▸ **PASSAGE FOR REVIEW**
My thoughts today are inspired by a film that I watched recently.
‘In Time’ is a fictional film in which people need to ‘buy days, weeks and years’ of their life by earning time; time being the universal currency.
Every person has a clock on their arm that counts down how long they have to live.
The time is topped up by working and can be transferred between people. When time runs out, so does their life.
We may not have a digital clock on our arm, but we do have a limited time on the earth.
We can’t technically buy time, but there is the chance that we could gain more time with the knowledge that I am about to share.
My first top tip is to be kind!
Health determines how long we live for, and it is potentially possible to increase your health, and therefore your lifespan by being kind. It’s that simple!
Kindness creates a release of oxytocin within the bloodstream, which then creates a release of nitric oxide.
Nitric oxide then dilates the blood vessels, lowering blood pressure and aiding the heart; kindness is therefore cardioprotective. It is also known to reduce stress, aid healing, lower anxiety and reduce pain.
My second top tip is to increase your compassion.
Compassion is defined as ‘a deep awareness of and sympathy for another’s suffering’.
To become more compassionate, we need to create time.
We need to make time to notice the emotional state of people, and then make time to listen to them. (And I mean REALLY listen, with our heart).
When we listen with our heart, we are able to connect with our deep compassion, and not only support another, but aid our own health.
There is a very significant and high correlation between people who are highly compassionate and the health of the vagus nerve.
The vagus (Latin for wandering) is one of the cranial nerves which extends from the brain stem to multiple organs in the body.
The vagus nerve is responsible for the body’s inflammatory reflex, and it is now known that people who are more compassionate, have a healthier vagus nerve. This basically means that they are more able to control inflammation within the body, and potentially disease.
There are many fascinating studies that support this, including the story of Roseto, a small town in Pennsylvania.

▸ **DESCRIPTION OF THE TASK**
Can you print, word for word, the stretch from "We can’t technically" through "It’s that simple!" in the piece on kindness, compassion and lifespan?

▸ **DATA TO EXAMINE**

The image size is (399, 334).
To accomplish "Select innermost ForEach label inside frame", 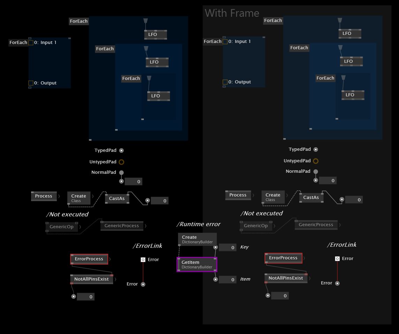I will [x=325, y=78].
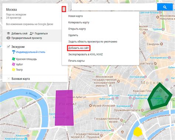Select Копировать карту from menu
The width and height of the screenshot is (175, 140).
(x=79, y=22)
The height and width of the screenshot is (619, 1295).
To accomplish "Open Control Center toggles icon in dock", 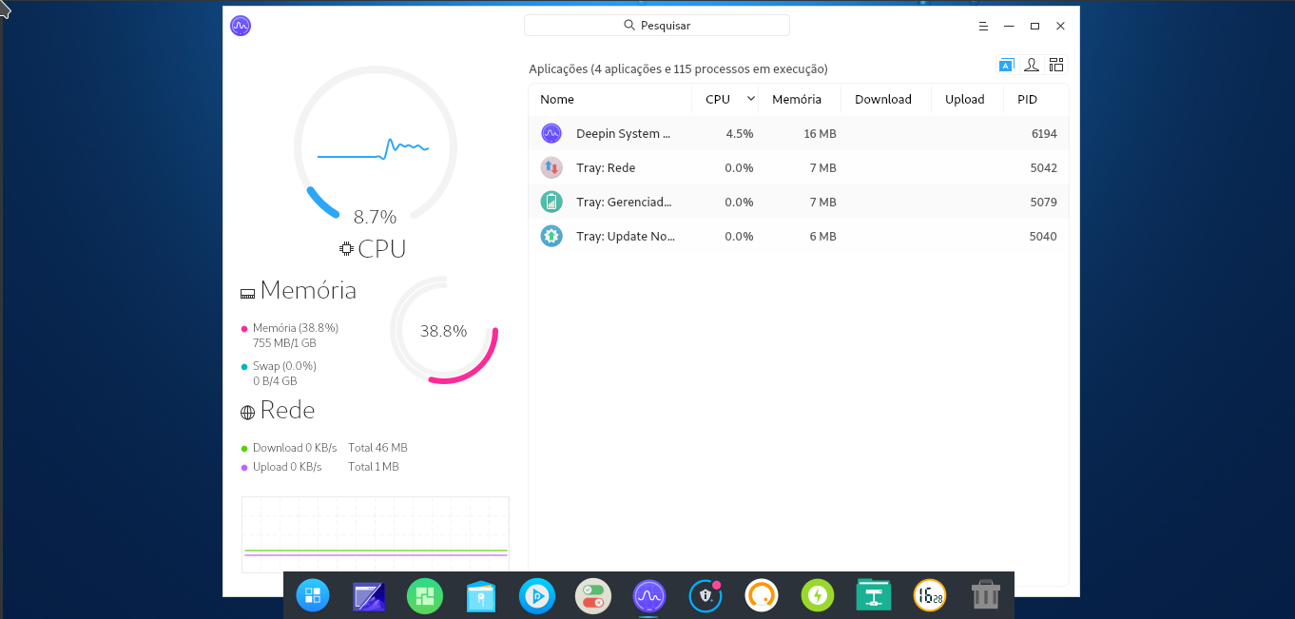I will (593, 595).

▸ **PROBLEM SOLUTION**
We can’t technically buy time, but there is the chance that we could gain more time with the knowledge that I am about to share.
My first top tip is to be kind!
Health determines how long we live for, and it is potentially possible to increase your health, and therefore your lifespan by being kind. It’s that simple!